What the task asks: Copy out the rows word for word, from the line containing "Click the Microsoft" through the line containing "click(x=148, y=115)", both included.

Supplied information:
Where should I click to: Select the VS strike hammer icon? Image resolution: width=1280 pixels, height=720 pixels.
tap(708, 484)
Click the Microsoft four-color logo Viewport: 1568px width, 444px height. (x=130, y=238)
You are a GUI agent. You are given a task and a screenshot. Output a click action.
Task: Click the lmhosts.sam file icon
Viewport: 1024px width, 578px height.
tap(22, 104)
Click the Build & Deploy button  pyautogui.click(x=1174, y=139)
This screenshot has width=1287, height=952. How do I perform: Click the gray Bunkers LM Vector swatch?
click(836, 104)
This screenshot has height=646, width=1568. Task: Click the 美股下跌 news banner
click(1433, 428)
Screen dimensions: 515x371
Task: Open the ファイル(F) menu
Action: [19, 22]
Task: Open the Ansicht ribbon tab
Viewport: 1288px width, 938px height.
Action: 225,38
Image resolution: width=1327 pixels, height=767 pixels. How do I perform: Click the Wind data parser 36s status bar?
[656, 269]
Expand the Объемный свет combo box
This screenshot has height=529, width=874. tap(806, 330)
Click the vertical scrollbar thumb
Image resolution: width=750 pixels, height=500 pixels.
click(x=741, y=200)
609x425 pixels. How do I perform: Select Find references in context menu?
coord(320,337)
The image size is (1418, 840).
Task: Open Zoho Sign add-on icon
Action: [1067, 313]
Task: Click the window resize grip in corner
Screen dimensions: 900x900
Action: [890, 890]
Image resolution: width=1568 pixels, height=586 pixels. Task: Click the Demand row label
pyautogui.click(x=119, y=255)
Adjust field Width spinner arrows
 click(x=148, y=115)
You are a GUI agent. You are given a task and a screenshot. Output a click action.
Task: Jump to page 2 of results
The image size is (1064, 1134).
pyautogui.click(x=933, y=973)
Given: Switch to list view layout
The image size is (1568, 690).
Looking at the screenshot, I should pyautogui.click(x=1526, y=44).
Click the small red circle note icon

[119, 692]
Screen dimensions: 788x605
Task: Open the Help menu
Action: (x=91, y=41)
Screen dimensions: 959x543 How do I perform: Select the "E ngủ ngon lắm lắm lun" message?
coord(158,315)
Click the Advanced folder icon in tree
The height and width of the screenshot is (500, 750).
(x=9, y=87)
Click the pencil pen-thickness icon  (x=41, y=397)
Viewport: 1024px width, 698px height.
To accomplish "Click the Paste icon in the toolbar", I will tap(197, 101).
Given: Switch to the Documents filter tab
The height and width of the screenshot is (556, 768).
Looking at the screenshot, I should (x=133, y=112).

Reply to the exercise:
Click the Microsoft four-color logo Viewport: 1568px width, 444px height. (x=130, y=238)
You are a GUI agent. You are given a task and a screenshot. Output a click action.
Task: Click the lmhosts.sam file icon
Viewport: 1024px width, 578px height.
tap(22, 104)
Click the Build & Deploy button  pyautogui.click(x=1174, y=139)
This screenshot has width=1287, height=952. How do I perform: Click the gray Bunkers LM Vector swatch?
click(836, 104)
This screenshot has height=646, width=1568. Task: Click the 美股下跌 news banner
click(1433, 428)
Screen dimensions: 515x371
Task: Open the ファイル(F) menu
Action: [19, 22]
Task: Open the Ansicht ribbon tab
Viewport: 1288px width, 938px height.
Action: 225,38
Image resolution: width=1327 pixels, height=767 pixels. How do I perform: Click the Wind data parser 36s status bar?
[656, 269]
Expand the Объемный свет combo box
This screenshot has height=529, width=874. tap(806, 330)
Click the vertical scrollbar thumb
Image resolution: width=750 pixels, height=500 pixels.
click(x=741, y=200)
609x425 pixels. How do I perform: Select Find references in context menu?
coord(320,337)
The image size is (1418, 840).
Task: Open Zoho Sign add-on icon
Action: [1067, 313]
Task: Click the window resize grip in corner
Screen dimensions: 900x900
Action: [890, 890]
Image resolution: width=1568 pixels, height=586 pixels. Task: Click the Demand row label
pyautogui.click(x=119, y=255)
Adjust field Width spinner arrows
 click(x=148, y=115)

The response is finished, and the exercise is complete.